Would you please output only the lines from the one containing "Viewport: 251px width, 258px height." through the end of the entries below, exactly as written?
** Excerpted records follows **
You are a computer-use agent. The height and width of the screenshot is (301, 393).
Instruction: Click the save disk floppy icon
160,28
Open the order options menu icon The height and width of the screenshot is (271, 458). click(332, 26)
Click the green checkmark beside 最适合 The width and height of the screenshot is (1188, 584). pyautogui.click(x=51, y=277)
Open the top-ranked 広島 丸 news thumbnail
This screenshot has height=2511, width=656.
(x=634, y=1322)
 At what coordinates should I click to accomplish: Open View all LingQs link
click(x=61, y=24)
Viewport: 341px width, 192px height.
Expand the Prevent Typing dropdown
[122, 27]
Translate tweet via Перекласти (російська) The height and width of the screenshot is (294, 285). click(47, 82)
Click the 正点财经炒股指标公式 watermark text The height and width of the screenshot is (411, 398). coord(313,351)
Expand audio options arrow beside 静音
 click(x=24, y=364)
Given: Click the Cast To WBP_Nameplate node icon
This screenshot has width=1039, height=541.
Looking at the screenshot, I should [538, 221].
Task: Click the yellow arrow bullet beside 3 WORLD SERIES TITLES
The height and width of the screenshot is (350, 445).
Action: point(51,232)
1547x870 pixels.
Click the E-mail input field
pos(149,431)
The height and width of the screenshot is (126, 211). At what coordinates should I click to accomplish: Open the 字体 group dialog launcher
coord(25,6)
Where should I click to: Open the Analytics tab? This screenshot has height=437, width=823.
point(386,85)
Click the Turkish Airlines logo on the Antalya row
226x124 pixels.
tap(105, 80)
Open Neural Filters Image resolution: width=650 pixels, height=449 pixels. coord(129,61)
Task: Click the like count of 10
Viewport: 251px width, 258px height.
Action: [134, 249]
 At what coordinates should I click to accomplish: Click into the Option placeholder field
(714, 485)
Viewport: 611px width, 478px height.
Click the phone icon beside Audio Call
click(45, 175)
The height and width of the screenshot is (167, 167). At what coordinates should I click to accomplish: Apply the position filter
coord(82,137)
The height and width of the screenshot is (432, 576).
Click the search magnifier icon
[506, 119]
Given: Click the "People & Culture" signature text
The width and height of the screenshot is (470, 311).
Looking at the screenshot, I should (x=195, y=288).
** End of Excerpted records **
Solution to the problem:
Viewport: 251px width, 258px height.
Action: [134, 249]
 At what coordinates should I click to accomplish: Click into the Option placeholder field
(714, 485)
Viewport: 611px width, 478px height.
Click the phone icon beside Audio Call
click(45, 175)
The height and width of the screenshot is (167, 167). At what coordinates should I click to accomplish: Apply the position filter
coord(82,137)
The height and width of the screenshot is (432, 576).
Click the search magnifier icon
[506, 119]
Given: Click the "People & Culture" signature text
The width and height of the screenshot is (470, 311).
Looking at the screenshot, I should (x=195, y=288).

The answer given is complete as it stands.